3 Solliciteur De Bruijne vraagt om betaling van drie herenmaanden soldij voor de compagnieën van de dienstdoende legerkapiteins Malaguet en Croismare.
De RvS zal hierover besluiten.

4 De declaratie van Gerard van Berckel, burgemeester van Rotterdam, en Joost van der Hooge, burgemeester van Middelburg in Zeeland, als gecommitteerden van HHM betrokken bij het afsluiten van het traktaat over de uitwisseling en bevrijding van gevangenen op 3 aug. te Roosendaal, wordt voor onderzoek aan de griffier ter hand gesteld.
De vergadering vraagt de griffier deze declaratie te controleren.

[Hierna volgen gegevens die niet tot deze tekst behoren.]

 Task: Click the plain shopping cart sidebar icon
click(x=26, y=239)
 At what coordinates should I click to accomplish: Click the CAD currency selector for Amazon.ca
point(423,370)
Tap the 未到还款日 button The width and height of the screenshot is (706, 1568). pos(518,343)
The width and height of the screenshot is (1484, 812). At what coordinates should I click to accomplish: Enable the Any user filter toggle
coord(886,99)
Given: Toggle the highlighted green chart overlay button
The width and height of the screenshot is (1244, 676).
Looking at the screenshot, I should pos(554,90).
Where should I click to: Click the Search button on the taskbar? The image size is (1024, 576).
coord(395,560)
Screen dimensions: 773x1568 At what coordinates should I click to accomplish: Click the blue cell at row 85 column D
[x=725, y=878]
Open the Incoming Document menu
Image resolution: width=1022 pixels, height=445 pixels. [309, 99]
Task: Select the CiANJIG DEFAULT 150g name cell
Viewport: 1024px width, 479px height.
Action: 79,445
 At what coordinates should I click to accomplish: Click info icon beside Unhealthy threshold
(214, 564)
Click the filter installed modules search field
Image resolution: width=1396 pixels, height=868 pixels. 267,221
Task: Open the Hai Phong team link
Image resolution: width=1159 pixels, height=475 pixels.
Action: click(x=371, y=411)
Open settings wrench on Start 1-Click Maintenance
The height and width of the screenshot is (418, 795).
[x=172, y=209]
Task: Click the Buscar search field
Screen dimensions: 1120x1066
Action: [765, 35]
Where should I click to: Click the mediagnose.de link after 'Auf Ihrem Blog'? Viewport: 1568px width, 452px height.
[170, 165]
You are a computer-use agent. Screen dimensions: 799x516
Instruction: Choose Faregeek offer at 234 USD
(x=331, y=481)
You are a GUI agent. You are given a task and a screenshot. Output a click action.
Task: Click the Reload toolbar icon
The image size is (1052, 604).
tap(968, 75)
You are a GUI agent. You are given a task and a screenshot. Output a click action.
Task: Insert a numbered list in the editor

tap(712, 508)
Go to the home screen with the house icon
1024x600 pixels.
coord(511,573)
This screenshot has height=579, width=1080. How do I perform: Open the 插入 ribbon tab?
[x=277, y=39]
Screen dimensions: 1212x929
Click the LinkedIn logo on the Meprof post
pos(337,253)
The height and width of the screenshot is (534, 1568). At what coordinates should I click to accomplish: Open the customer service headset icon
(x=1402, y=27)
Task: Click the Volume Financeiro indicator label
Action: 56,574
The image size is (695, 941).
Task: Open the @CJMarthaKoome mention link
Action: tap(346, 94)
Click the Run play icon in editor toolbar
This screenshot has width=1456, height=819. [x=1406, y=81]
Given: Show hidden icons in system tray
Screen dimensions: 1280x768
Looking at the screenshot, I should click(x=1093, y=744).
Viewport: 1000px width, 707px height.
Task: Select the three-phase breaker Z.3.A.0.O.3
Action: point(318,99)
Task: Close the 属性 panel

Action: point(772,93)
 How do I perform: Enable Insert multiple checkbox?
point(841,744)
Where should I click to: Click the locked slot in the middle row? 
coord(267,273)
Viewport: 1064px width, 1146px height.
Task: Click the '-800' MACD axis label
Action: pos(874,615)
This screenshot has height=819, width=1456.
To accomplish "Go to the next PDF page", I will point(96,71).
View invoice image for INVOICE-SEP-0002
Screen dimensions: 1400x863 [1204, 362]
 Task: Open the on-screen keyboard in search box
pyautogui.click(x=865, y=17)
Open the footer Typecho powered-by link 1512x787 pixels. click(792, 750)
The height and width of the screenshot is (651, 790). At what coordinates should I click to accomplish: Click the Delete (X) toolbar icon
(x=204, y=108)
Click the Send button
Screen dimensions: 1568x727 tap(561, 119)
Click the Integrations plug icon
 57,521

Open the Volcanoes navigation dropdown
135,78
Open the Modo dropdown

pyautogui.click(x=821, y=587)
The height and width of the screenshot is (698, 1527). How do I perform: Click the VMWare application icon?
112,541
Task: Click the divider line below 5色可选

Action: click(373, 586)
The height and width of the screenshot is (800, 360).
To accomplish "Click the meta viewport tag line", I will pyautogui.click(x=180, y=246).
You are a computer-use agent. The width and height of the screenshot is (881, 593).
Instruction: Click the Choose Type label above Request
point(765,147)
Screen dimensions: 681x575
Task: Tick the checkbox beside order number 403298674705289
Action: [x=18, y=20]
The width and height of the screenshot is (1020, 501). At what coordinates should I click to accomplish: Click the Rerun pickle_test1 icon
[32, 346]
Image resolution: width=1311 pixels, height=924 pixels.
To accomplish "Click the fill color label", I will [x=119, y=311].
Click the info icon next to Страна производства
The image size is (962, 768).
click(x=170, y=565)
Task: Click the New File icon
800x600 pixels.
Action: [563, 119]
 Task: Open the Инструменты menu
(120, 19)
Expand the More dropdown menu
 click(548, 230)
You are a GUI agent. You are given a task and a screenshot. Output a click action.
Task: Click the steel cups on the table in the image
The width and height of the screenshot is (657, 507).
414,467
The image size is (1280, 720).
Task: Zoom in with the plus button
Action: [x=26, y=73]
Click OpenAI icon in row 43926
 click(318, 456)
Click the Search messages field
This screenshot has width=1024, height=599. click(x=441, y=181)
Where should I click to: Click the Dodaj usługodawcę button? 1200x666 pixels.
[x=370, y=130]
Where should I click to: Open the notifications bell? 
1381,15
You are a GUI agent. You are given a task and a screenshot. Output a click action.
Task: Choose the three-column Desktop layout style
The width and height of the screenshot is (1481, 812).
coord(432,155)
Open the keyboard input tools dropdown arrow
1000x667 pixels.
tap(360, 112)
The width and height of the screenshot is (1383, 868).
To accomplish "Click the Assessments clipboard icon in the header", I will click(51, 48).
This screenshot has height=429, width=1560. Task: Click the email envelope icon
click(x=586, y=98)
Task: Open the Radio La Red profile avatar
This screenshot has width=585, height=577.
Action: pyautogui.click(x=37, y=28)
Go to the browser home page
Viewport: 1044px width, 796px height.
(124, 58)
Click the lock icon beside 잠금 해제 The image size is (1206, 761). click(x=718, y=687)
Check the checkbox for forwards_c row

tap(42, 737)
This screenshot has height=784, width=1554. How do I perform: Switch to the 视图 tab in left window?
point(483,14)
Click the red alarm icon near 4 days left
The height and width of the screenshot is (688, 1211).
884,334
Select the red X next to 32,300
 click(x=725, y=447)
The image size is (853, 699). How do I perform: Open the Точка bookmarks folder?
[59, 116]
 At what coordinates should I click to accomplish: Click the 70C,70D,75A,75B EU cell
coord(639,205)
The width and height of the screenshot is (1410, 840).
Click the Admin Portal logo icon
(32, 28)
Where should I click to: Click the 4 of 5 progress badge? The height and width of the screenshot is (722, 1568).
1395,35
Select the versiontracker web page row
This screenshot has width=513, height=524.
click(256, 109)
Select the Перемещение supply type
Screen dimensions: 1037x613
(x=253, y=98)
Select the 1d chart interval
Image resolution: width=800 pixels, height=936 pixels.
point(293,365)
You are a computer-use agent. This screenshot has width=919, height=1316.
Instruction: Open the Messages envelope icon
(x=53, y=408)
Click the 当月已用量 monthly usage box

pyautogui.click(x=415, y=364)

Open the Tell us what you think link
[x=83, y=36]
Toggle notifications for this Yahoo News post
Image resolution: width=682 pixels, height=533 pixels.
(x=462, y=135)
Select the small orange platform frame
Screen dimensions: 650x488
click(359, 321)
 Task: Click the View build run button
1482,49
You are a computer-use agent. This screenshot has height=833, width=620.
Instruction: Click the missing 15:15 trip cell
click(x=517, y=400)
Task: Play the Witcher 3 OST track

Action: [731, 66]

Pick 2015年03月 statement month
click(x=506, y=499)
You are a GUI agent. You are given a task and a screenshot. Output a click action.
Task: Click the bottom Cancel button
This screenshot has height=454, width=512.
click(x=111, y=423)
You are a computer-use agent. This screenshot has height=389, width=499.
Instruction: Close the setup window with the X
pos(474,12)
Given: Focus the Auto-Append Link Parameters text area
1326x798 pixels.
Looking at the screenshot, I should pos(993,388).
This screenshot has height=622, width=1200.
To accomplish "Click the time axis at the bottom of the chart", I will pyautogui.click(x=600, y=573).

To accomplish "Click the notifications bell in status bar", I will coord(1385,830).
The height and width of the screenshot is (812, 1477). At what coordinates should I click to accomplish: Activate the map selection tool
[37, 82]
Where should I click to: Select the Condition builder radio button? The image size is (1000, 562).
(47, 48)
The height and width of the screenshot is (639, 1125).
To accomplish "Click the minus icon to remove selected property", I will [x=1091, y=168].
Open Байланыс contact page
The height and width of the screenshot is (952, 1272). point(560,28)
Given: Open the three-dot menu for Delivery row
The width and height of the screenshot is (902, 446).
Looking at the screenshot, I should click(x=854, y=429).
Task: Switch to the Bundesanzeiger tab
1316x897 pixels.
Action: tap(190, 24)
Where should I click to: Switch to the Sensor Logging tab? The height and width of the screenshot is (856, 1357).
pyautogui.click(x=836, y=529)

5 HHM resumeren het advies van de RvS d.d. 14 april op de klachten van de verdreven predikanten uit het Land van Berg. Zij hebben ook de renversalen gelezen die door de keurvorst van Brandenburg en de hertog van Palts-Neuburg aan de stenden van dat vorstendom gegeven zijn tot behoud van de gereformeerde religie. Verder hebben ze de traktaten van Dortmund en Halle nagekeken, waarin sprake is van de handhaving van de gereformeerde religie. Ook is in het traktaat van Xanten nadrukkelijk bedongen dat de beide vorsten zich op het punt van de gereformeerde religie zouden houden aan de genoemde traktaten.
HHM committeren Rantwijck, Noortwyck en Vosbergen om met de gezanten van beide vorsten over de klachten van de verdreven predikanten te spreken en te vernemen hoe men aan de verzoeken van de supplianten tegemoet kan komen.

6 Hendrick Jansz. c.s., werkmeesters, vragen in een rekest om de betaling van 33.000 gld. voor de werken aan de forten De Rovere, Pinssen en Moermont.
De RvS zal hierin besluiten en de gedeputeerden van Holland en Zeeland verzoeken om de stipte betaling van de leningen ten laste van de Generaliteit voor deze fortificaties.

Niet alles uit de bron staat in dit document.